= Task directions =
Reproduce the data word for word, from its first line through the line that contains "tap(198, 345)", with both of those lines included.

= Data entries =
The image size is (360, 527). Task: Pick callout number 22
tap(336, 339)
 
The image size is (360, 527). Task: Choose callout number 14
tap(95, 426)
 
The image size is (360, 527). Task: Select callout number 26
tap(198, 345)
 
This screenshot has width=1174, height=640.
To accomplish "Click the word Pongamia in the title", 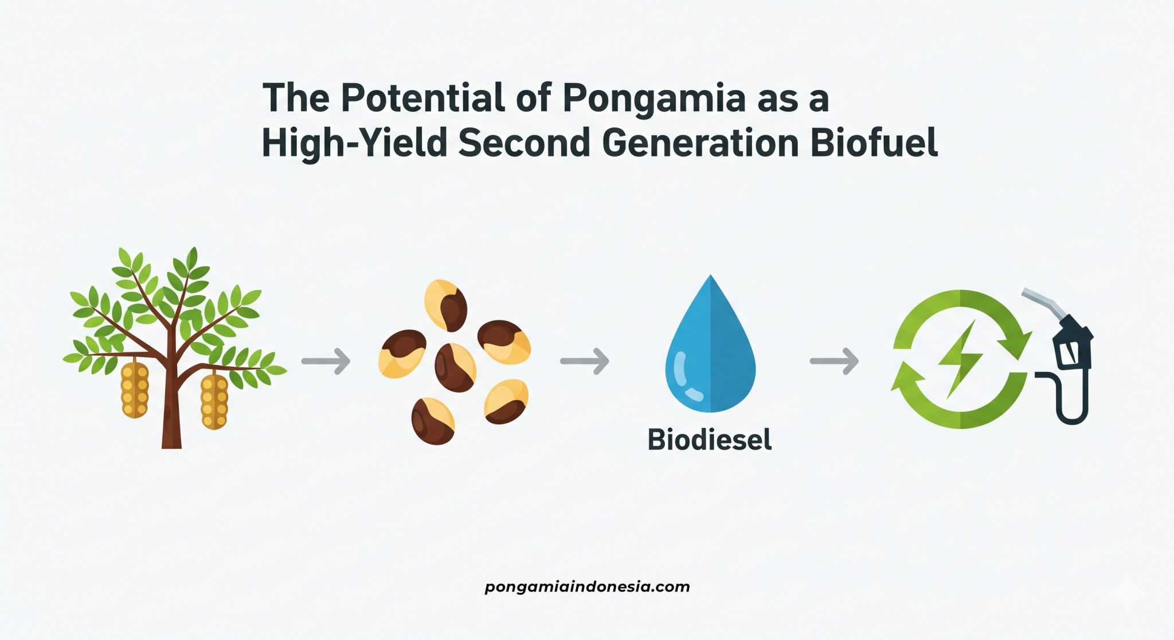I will coord(654,99).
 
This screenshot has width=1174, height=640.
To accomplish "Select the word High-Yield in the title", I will coord(354,143).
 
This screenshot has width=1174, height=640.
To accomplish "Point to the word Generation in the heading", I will coord(701,143).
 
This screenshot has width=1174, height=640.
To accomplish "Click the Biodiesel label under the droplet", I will coord(710,440).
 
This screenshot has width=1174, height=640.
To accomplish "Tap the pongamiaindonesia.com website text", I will coord(587,587).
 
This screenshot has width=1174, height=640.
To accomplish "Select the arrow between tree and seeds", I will coord(326,361).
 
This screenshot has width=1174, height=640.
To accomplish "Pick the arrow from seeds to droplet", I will coord(585,361).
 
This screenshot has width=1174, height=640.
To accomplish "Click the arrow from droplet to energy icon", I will coord(835,361).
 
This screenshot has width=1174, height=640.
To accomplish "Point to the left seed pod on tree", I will coord(135,390).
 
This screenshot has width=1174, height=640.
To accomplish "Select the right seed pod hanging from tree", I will coord(214,401).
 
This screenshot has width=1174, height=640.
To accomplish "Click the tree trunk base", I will coord(171,435).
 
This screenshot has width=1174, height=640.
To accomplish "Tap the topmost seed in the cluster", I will coord(446,305).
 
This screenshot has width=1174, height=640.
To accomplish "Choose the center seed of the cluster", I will coord(455,368).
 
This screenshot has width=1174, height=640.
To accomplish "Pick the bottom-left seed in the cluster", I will coord(433,421).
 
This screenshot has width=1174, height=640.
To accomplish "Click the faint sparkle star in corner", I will coord(1126,592).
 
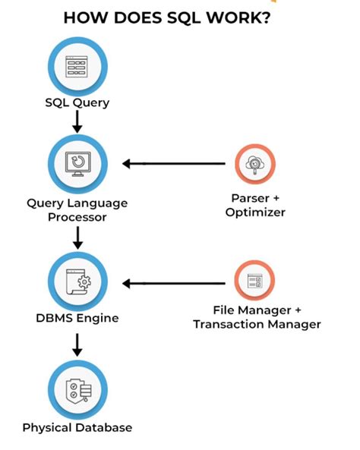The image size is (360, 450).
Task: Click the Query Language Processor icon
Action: [x=77, y=163]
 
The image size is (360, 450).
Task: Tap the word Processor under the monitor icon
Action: [x=77, y=217]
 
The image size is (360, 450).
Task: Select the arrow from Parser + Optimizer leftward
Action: [x=175, y=163]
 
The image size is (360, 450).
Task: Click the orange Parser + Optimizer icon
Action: [x=255, y=163]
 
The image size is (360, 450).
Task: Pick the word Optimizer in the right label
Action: [x=255, y=212]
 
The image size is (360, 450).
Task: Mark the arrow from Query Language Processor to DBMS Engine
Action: [x=77, y=238]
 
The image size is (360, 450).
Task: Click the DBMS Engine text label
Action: [x=77, y=318]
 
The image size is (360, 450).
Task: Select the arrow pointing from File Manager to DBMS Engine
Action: [x=175, y=283]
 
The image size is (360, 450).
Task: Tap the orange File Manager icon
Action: [x=255, y=283]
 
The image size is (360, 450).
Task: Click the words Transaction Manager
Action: [x=257, y=324]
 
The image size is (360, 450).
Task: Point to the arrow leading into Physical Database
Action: [x=77, y=346]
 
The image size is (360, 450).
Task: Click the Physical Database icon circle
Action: [x=77, y=389]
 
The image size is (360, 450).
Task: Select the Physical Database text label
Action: [x=77, y=427]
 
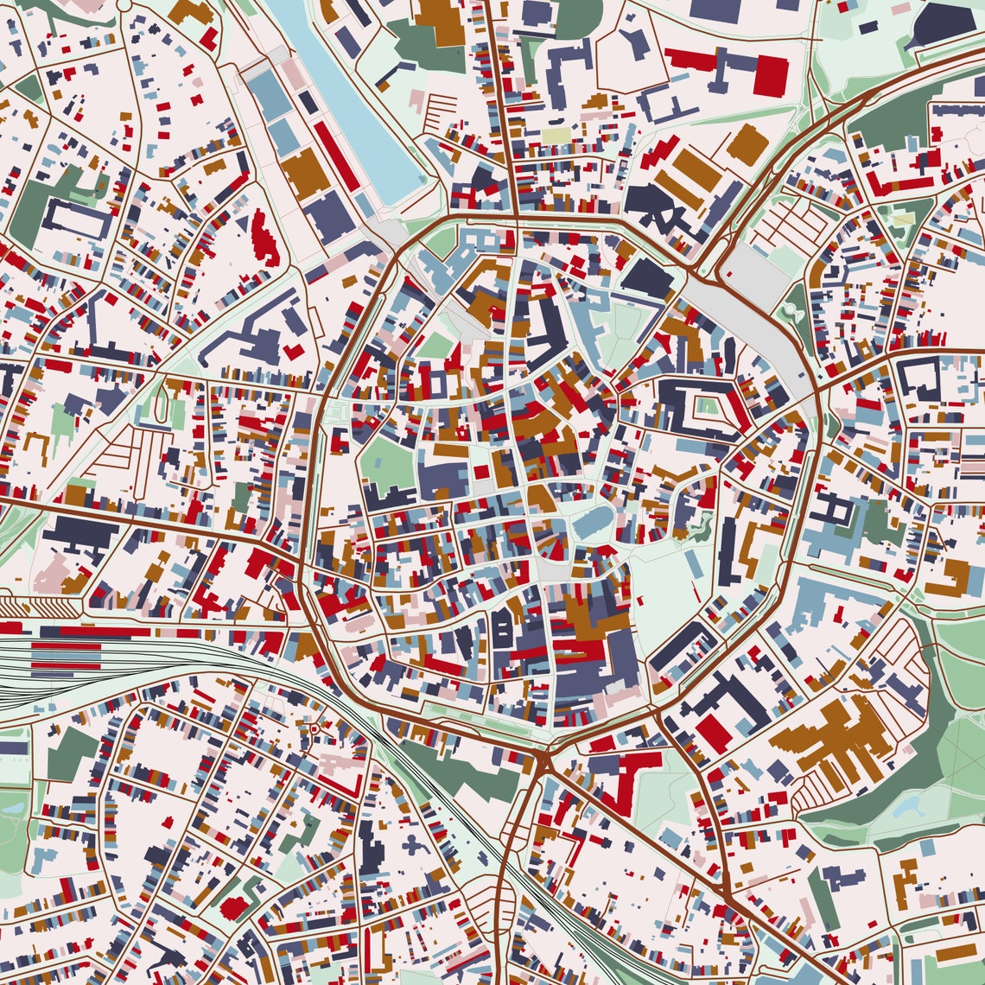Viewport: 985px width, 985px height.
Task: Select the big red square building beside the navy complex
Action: tap(770, 76)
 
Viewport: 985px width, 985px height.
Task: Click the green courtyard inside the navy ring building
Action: tap(708, 404)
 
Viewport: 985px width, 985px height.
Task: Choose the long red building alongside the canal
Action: tap(335, 156)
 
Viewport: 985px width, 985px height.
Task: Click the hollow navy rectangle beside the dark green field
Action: tap(78, 219)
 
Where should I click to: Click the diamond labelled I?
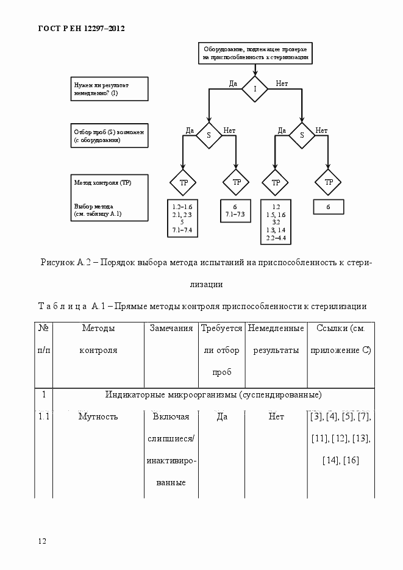point(255,89)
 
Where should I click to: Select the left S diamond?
point(209,135)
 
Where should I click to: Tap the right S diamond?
point(302,135)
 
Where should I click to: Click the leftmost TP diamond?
point(183,182)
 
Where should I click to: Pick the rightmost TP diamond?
point(328,182)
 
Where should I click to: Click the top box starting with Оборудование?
point(255,53)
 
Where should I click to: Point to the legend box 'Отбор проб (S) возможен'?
point(110,135)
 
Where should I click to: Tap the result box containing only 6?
point(328,207)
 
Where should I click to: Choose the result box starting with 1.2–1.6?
point(182,218)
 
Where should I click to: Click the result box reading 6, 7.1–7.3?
point(235,210)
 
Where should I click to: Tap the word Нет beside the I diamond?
point(282,83)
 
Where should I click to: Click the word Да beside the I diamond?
point(233,83)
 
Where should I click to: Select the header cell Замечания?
point(171,329)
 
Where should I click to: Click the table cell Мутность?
point(98,417)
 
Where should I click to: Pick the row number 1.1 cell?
point(43,417)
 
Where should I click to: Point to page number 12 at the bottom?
point(42,541)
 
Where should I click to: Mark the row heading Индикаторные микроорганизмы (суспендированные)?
point(213,395)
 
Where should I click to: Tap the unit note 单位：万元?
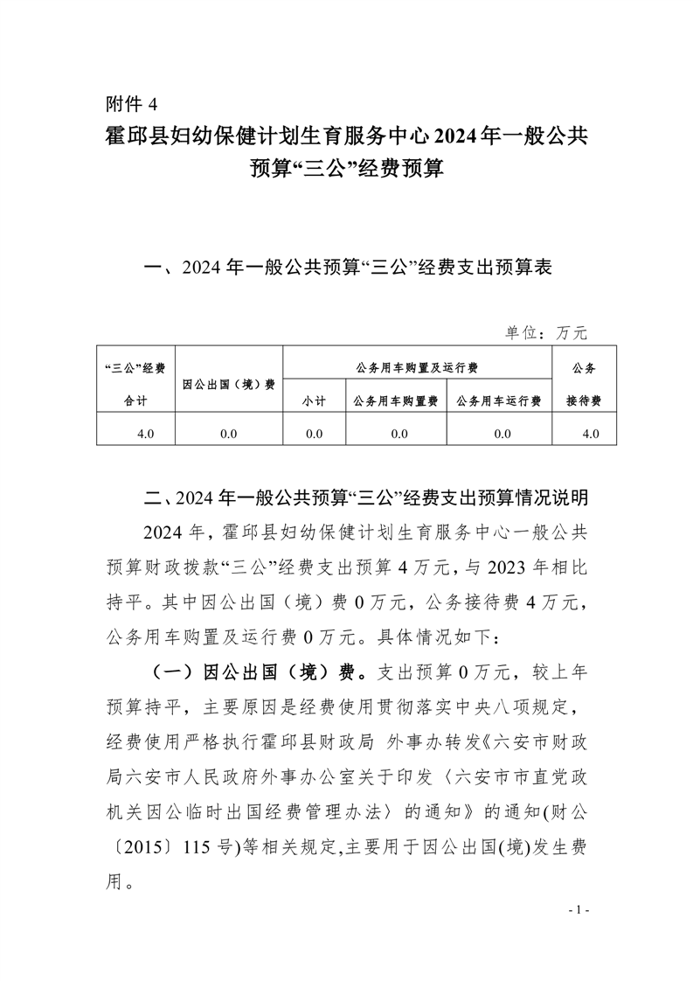[546, 333]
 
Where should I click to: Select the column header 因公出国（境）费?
[229, 384]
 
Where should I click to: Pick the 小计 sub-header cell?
[315, 400]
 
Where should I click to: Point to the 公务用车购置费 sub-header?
[395, 400]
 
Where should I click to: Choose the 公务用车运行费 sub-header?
[499, 400]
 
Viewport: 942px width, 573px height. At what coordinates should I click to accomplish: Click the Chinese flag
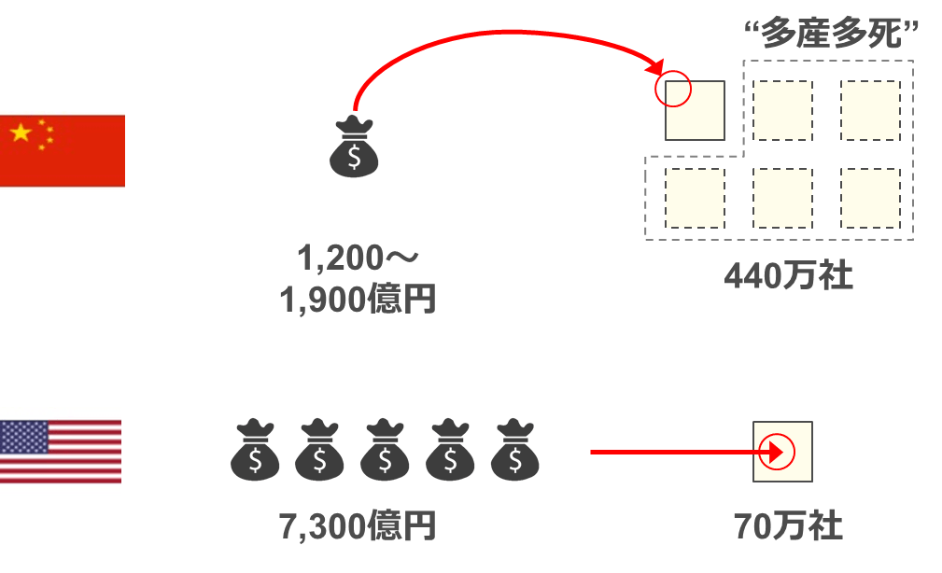click(x=62, y=151)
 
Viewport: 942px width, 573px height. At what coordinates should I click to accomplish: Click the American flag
click(x=61, y=452)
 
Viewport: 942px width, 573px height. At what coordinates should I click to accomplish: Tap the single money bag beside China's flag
click(x=354, y=147)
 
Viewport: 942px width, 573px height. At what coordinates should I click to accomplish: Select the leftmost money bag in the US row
click(x=255, y=452)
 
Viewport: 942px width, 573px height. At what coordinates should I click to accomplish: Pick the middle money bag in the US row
click(x=386, y=452)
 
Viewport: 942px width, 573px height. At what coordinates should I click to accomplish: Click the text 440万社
click(x=788, y=276)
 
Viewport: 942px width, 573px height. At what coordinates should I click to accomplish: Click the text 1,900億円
click(x=357, y=300)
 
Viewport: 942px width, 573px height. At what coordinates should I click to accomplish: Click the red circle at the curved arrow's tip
click(x=674, y=91)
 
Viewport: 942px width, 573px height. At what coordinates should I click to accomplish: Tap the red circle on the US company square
click(x=777, y=453)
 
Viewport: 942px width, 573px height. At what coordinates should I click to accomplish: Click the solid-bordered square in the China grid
click(x=696, y=111)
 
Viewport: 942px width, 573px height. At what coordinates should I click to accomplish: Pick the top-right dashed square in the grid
click(x=870, y=110)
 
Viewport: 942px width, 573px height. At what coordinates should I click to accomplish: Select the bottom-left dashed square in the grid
click(x=695, y=198)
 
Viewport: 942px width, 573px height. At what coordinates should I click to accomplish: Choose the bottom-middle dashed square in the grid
click(x=782, y=198)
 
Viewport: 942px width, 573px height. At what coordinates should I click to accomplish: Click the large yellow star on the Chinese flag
click(x=21, y=133)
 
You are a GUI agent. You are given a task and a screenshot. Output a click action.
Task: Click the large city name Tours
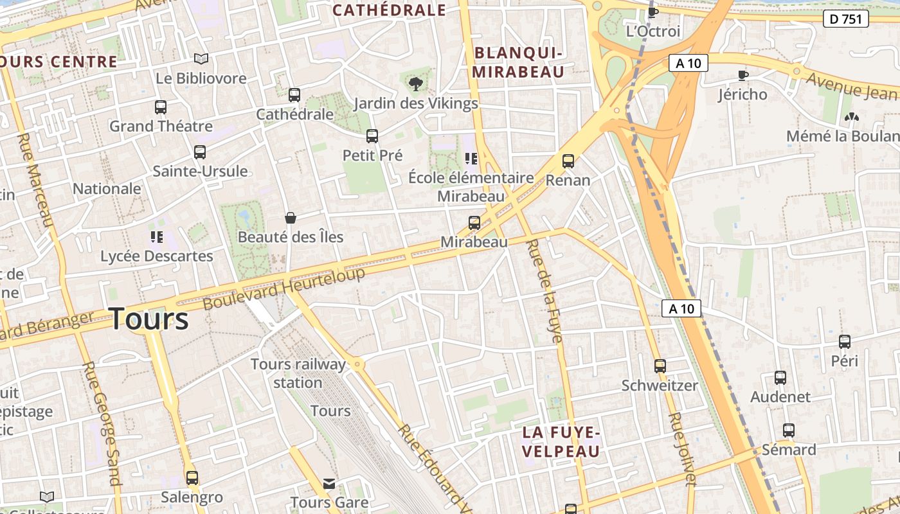pos(149,319)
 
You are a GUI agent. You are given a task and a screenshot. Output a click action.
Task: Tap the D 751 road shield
pos(845,19)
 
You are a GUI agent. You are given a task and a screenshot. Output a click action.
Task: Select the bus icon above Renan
pos(568,161)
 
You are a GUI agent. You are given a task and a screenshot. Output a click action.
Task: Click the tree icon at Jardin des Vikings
pos(416,83)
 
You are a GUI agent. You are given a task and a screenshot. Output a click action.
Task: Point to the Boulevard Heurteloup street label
pos(284,288)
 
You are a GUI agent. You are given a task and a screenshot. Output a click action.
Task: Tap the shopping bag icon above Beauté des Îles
pos(291,218)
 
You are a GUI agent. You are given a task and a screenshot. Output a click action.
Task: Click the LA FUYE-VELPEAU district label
pos(561,441)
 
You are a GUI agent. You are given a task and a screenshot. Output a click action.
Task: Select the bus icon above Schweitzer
pos(660,366)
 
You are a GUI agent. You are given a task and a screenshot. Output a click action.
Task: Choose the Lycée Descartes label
pos(156,256)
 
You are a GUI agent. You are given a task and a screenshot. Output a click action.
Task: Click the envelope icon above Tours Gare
pos(329,483)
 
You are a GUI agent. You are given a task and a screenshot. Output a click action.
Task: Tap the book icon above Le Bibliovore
pos(201,59)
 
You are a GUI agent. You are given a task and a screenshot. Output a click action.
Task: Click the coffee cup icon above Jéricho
pos(743,75)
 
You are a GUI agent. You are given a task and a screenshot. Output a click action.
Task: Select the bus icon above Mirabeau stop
pos(474,223)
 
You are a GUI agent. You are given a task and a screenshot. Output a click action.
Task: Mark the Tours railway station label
pos(298,373)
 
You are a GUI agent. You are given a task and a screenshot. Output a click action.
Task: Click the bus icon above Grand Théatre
pos(161,107)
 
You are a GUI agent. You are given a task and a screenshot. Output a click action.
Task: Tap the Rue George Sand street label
pos(102,423)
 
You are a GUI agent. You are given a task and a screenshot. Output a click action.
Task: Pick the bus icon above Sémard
pos(789,430)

= Output of the exercise =
The image size is (360, 527). Task: Pick callout number 22
tap(336, 339)
 
The image size is (360, 527). Task: Choose callout number 14
tap(95, 426)
 
The image size is (360, 527). Task: Select callout number 26
tap(198, 345)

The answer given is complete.